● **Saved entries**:
---
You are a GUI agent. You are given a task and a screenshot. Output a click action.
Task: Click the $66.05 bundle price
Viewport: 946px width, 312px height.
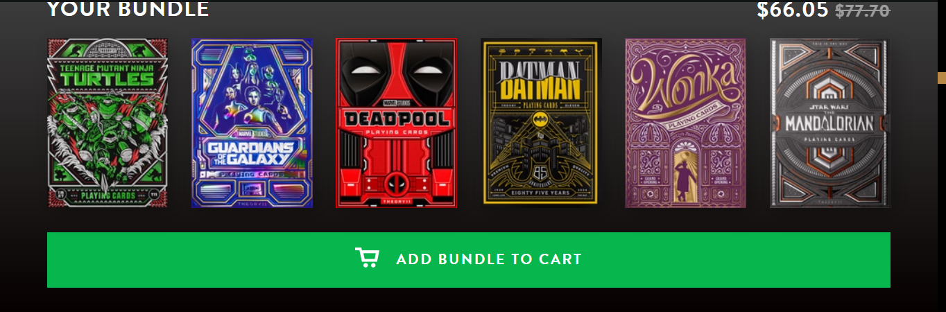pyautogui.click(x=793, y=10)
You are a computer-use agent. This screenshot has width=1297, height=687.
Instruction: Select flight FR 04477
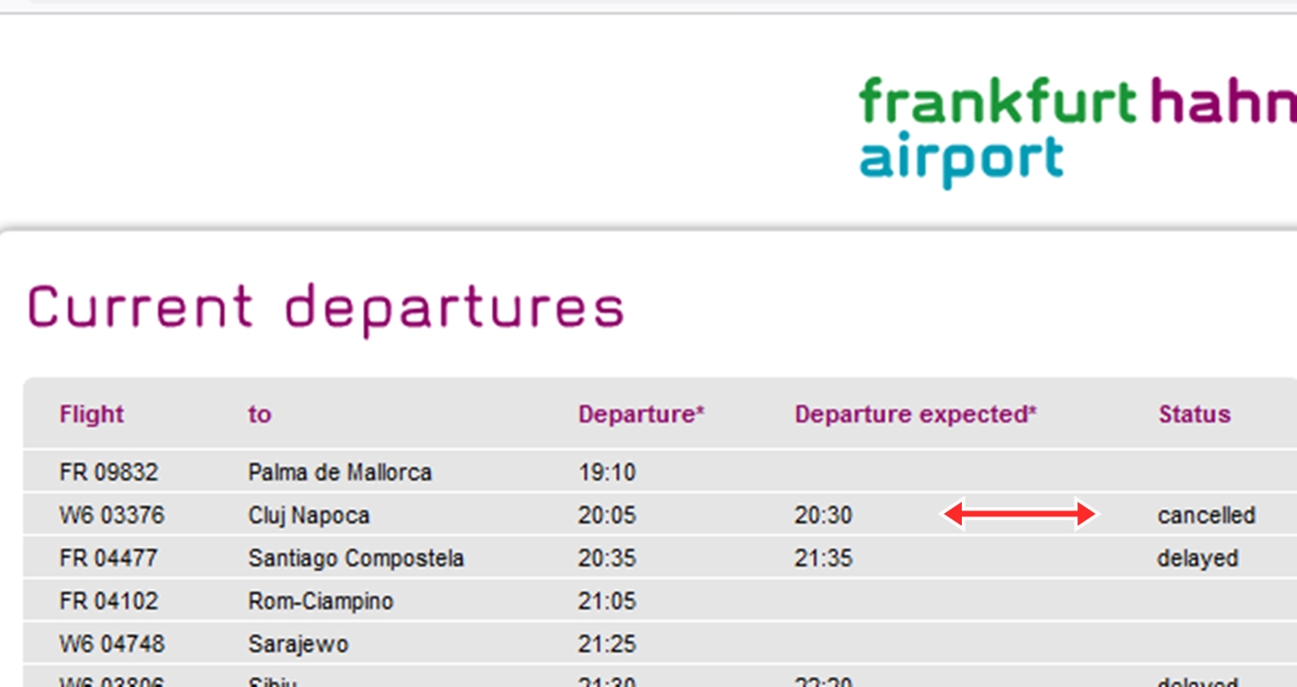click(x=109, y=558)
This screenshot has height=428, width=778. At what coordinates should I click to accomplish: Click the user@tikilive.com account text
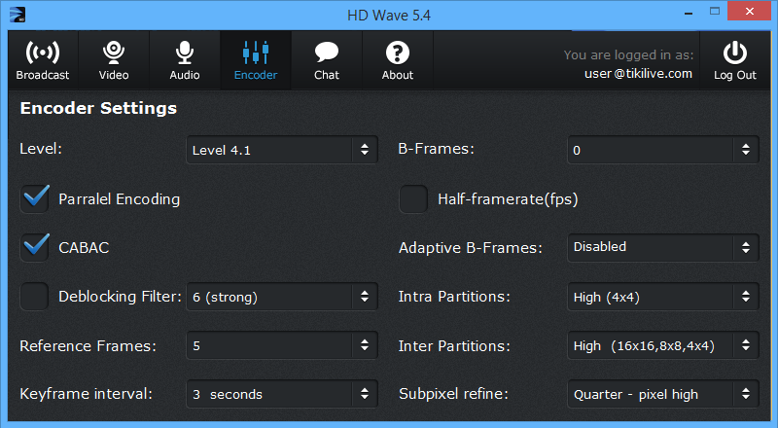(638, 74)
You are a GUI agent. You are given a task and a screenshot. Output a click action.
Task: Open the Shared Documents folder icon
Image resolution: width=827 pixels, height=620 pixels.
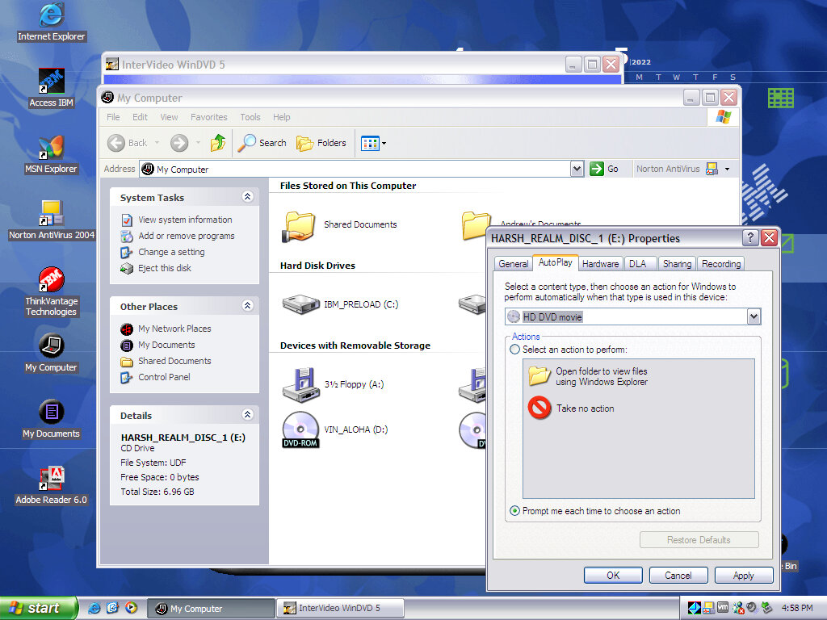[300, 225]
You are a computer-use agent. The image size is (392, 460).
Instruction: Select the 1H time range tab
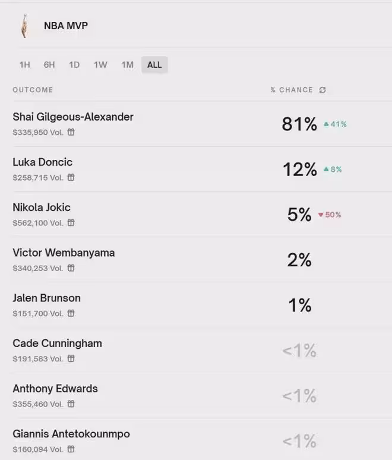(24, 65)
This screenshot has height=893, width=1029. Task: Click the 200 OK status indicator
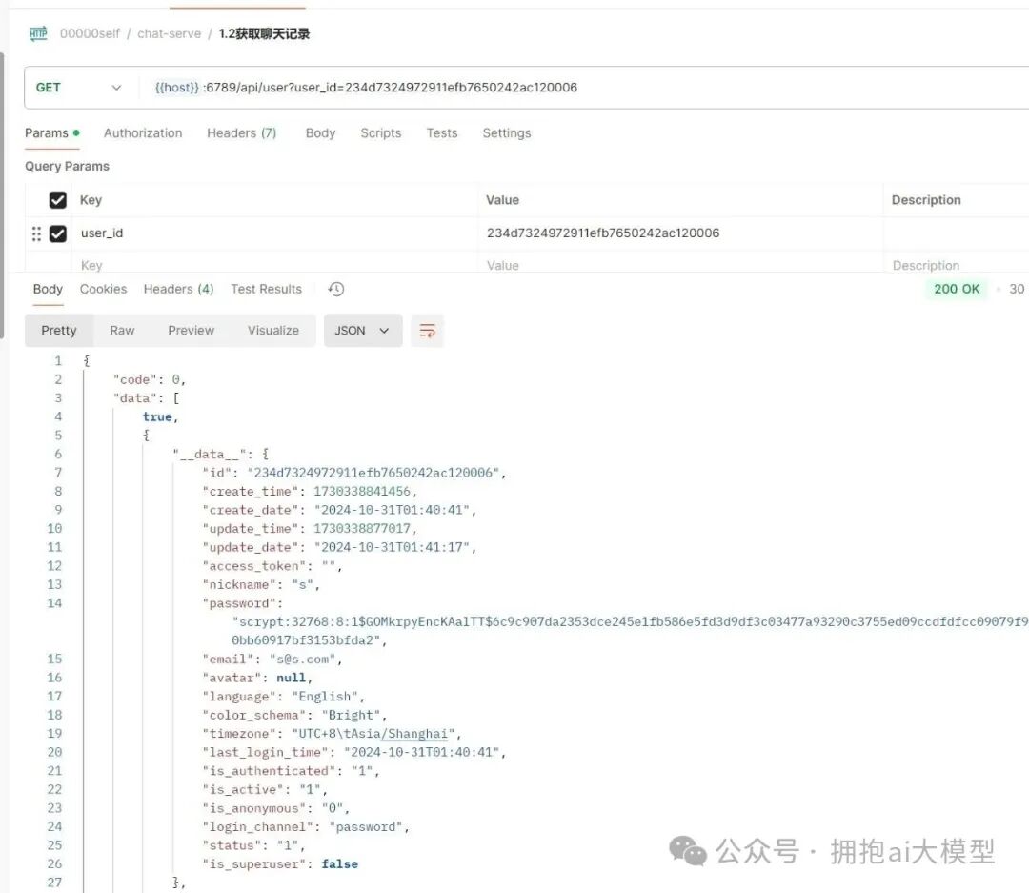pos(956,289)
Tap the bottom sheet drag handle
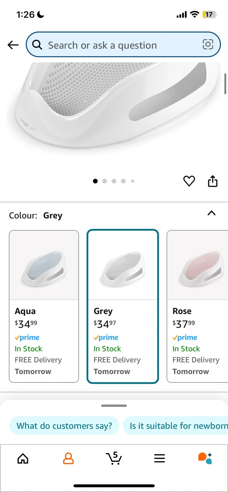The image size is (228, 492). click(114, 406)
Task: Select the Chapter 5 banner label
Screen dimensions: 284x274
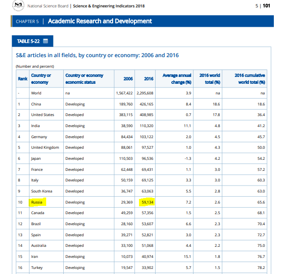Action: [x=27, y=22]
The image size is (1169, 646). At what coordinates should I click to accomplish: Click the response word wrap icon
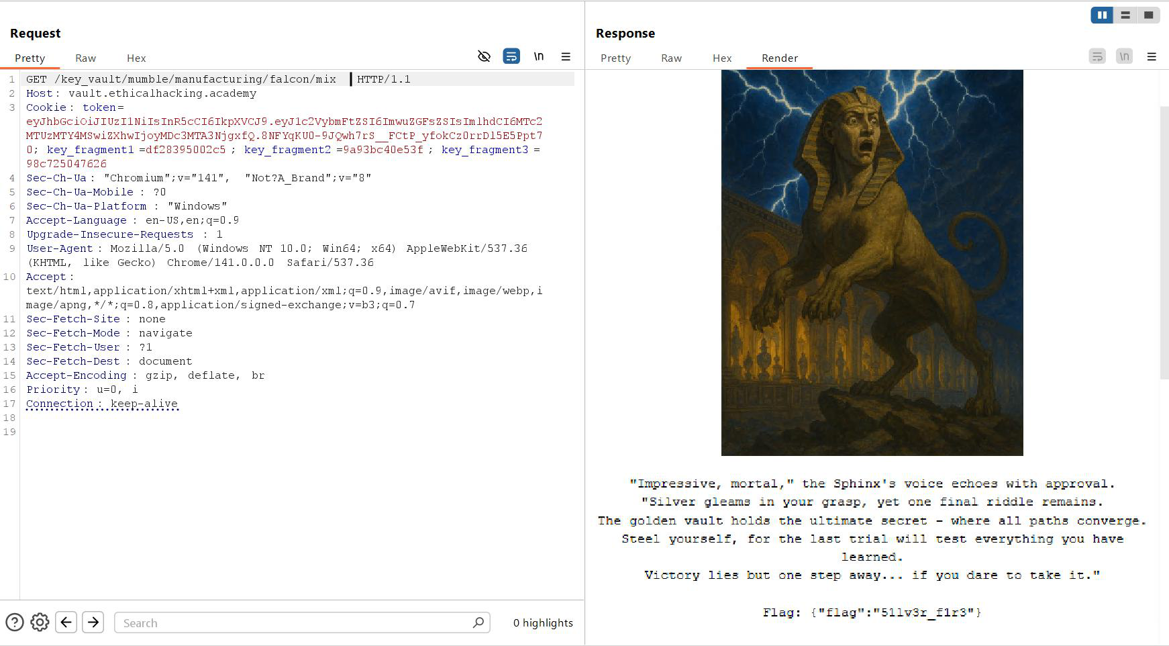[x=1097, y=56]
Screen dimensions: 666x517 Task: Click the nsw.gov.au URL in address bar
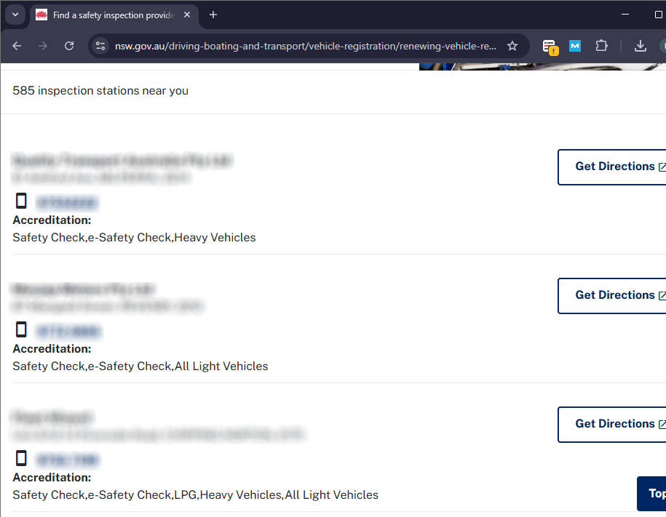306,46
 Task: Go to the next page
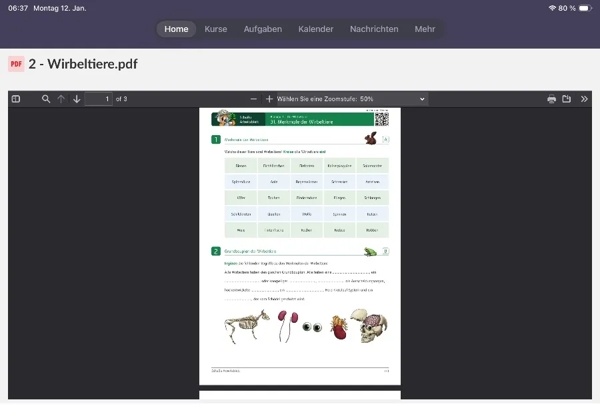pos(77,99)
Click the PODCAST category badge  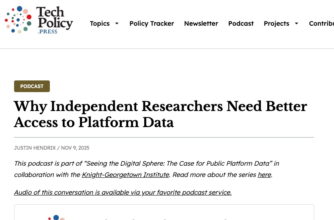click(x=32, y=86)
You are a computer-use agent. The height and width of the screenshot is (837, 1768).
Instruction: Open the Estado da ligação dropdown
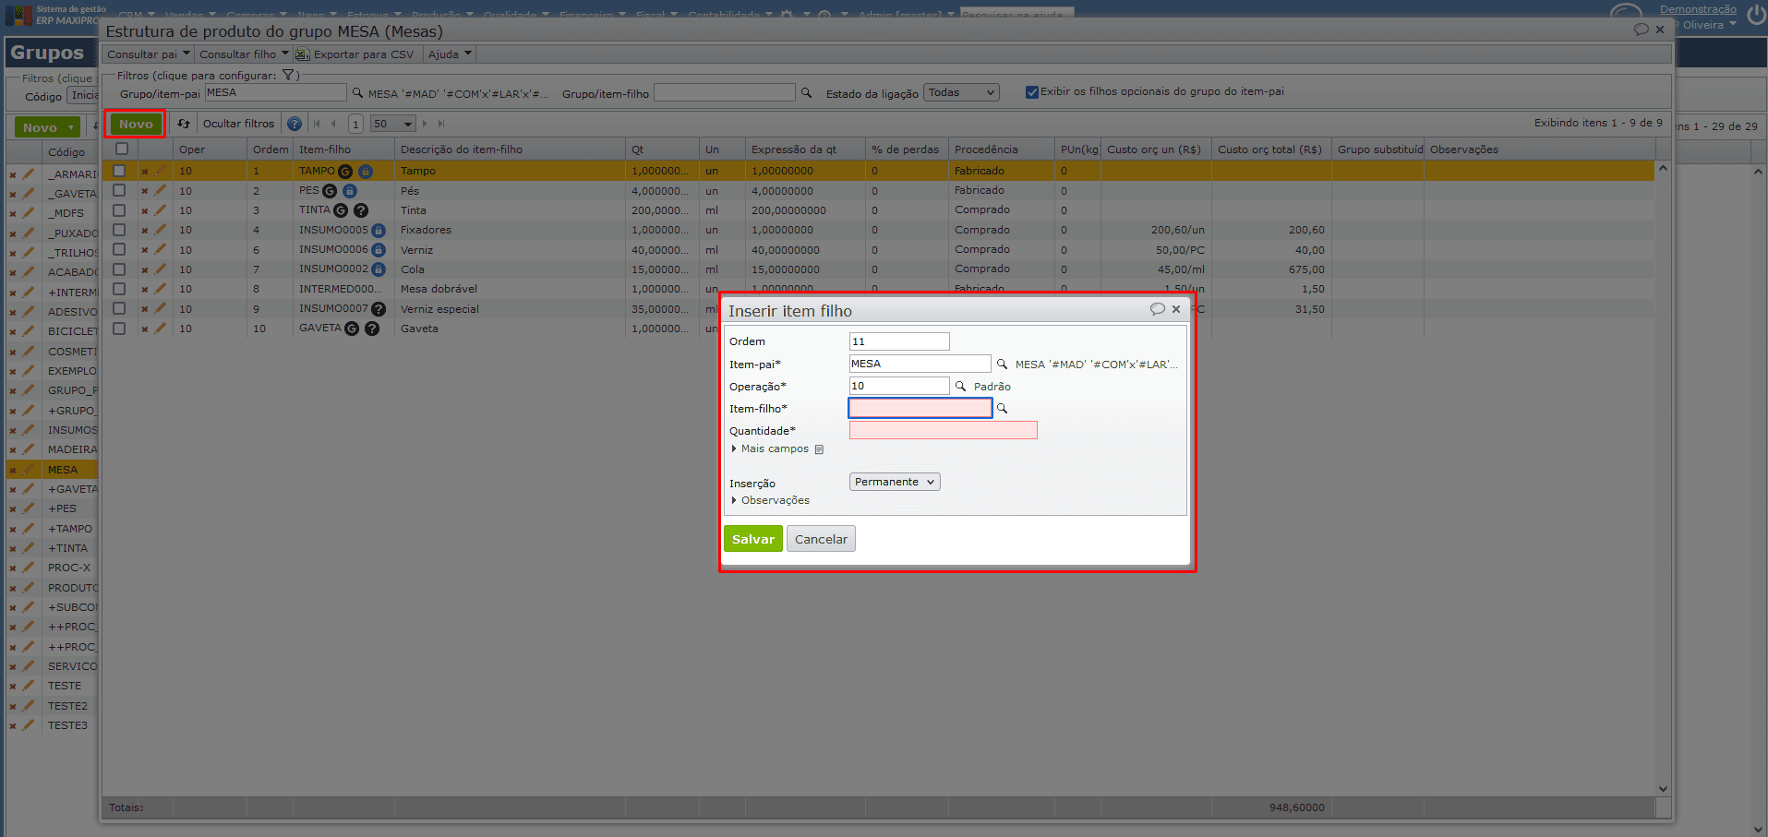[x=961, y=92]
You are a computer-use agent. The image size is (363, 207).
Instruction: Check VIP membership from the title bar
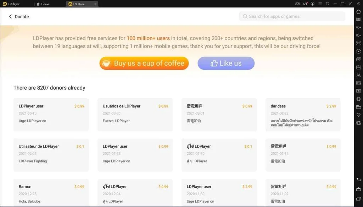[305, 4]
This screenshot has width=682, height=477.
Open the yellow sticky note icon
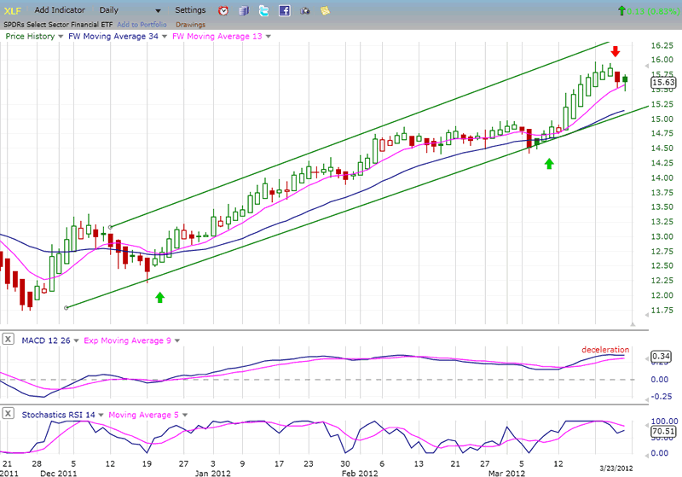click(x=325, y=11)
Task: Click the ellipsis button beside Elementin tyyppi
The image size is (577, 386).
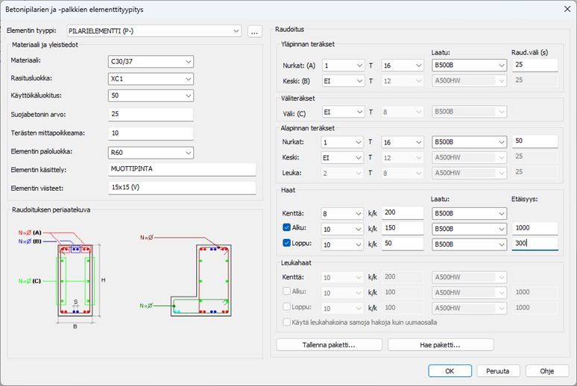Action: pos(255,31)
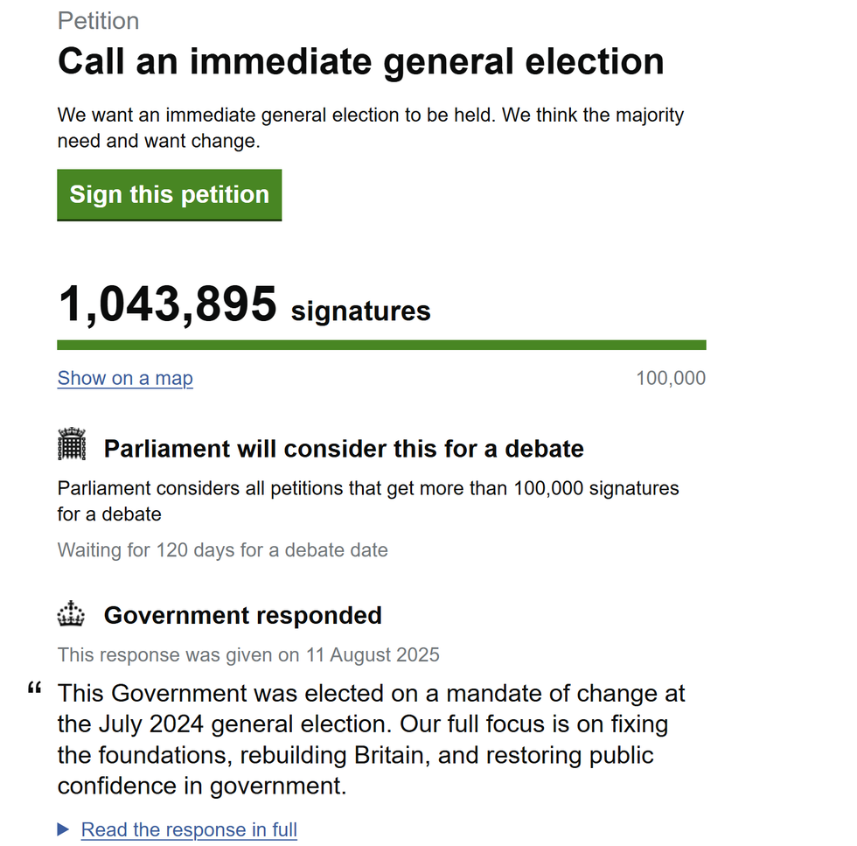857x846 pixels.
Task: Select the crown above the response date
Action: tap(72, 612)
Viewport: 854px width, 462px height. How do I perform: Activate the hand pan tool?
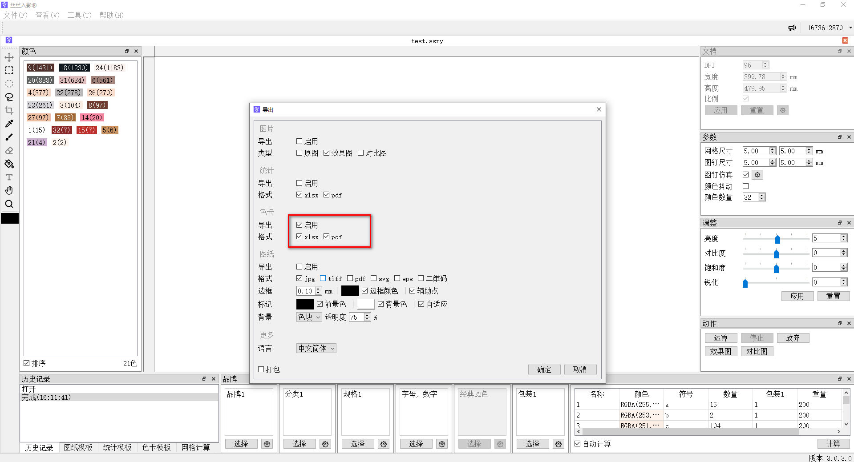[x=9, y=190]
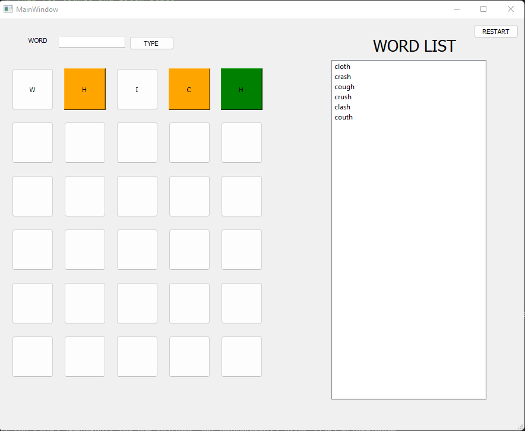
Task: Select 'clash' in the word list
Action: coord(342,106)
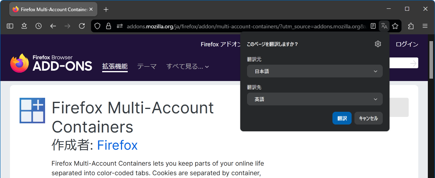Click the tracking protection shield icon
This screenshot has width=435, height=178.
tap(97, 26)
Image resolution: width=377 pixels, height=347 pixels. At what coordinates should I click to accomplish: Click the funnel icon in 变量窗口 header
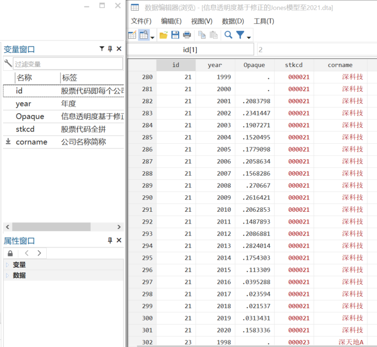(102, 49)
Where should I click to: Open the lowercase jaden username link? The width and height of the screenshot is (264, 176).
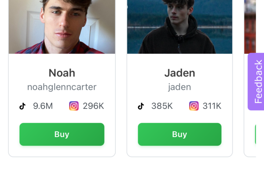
---
● **What the task requires**: Print only the lines from the line that contains "Task: Click the ellipsis" to the final line of the data, inclusive. Pictures stay out.

● **Response below**:
Task: Click the ellipsis button beside Elementin tyyppi
The image size is (577, 386).
Action: pos(255,31)
857x846 pixels.
Task: Select the crown above the response date
Action: tap(72, 612)
Viewport: 854px width, 462px height. How do I perform: Activate the hand pan tool?
[x=9, y=190]
Task: Select 'clash' in the word list
Action: coord(342,106)
Click the tracking protection shield icon
This screenshot has width=435, height=178.
tap(97, 26)
Image resolution: width=377 pixels, height=347 pixels. At what coordinates should I click to accomplish: Click the funnel icon in 变量窗口 header
(102, 49)
Where should I click to: Open the lowercase jaden username link? The width and height of the screenshot is (264, 176).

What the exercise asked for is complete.